Una delle opere che maggiormente, forse, colpisce è “L.H.O.O.Q.” (1919), consistente in una riproduzione fotografica dell’iconica “Gioconda” di Leonardo Da Vinci alla quale sono stati aggiunti provocatoriamente dei baffi e un pizzetto. Il titolo è sostanzialmente un gioco di parole, in quanto le lettere L.H.O.O.Q., pronunciate in francese, suonano come la frase “elle a chaud au cul”, che potrebbe elegantemente tradursi come “lei si concede facilmente”. In quest’opera, Duchamp non solo trasforma la casta nobildonna di Leonardo in una irsuta sgualdrina, ma inoltre va a compiere un’altra operazione che troviamo anche in altre sue opere: va a svincolare la figura dall’incasellamento in un unico particolare genere, confondendo tratti tipicamente maschili –baffi, pizzetto- con vestiario e tratti tipicamente femminili; egli stesso aveva dichiarato che la Monna Lisa, secondo lui, aveva un’aria molto mascolina, quasi come quella di un cavaliere. Con ciò, non solo Duchamp provoca e deride gli stereotipi classici dell’epoca, ma inoltre anticipa concetti oggi sempre più affermati e riconosciuti, come la transessualità e, perché no, anche l’essere drag. Ciò viene anche reiterato da Duchamp con la propria persona, che nel 1920 trasforma in un alter ego femminile di nome “Rrose Sélavy”: anche grazie all’aiuto dell’artista, amico e fotografo Man Ray, Duchamp cattura il proprio alter ego bardato di vestiti femminili e gioielli con la stessa grazia di una qualsiasi donna cisgender. Duchamp, così, fu uno dei primi artisti uomini che esplorò la propria corporeità per incarnare una identità drag.
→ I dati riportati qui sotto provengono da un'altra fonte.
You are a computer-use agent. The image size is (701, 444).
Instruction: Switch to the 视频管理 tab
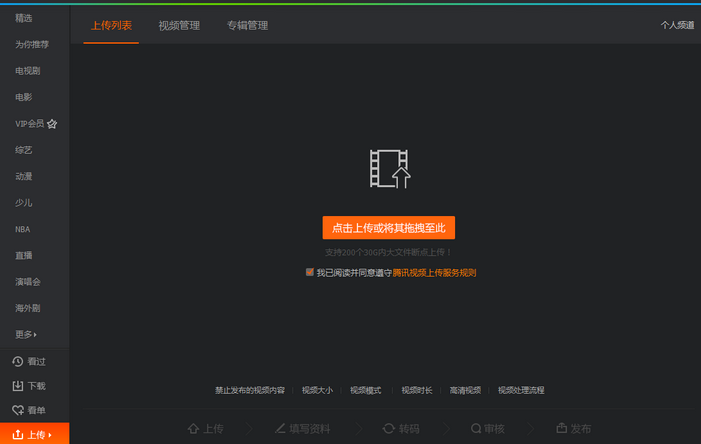[179, 25]
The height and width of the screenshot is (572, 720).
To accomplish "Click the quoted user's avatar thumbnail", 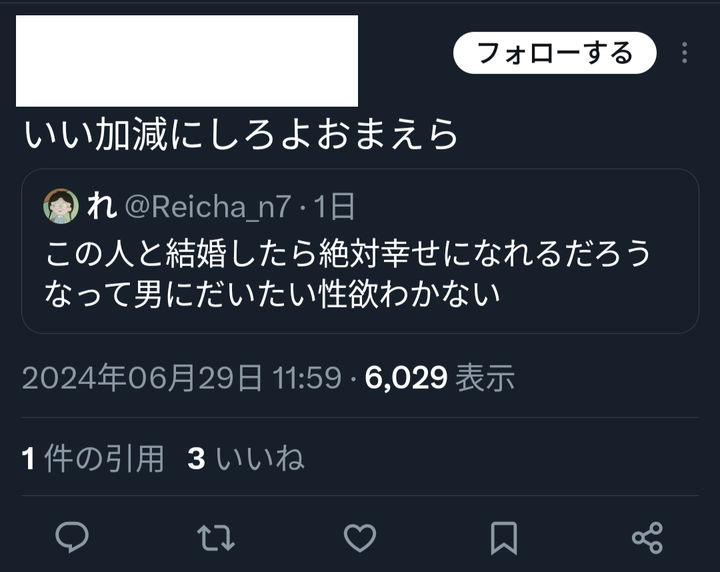I will tap(61, 206).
La mostra sarà presente presso la Collezione Peggy Guggenheim dal 14 ottobre 2023 fino al 18 marzo 2024. Al suo interno tantissime altre varie opere, come la famosissima “Scatola in Valigia” (1935-41) o l’opera “Rotorilievi” (1935) formata da sei dischi di cartone rotanti, colorati vividamente fronte e retro, che risultano essere espressione di uno sperimentalismo ottico dell’artista.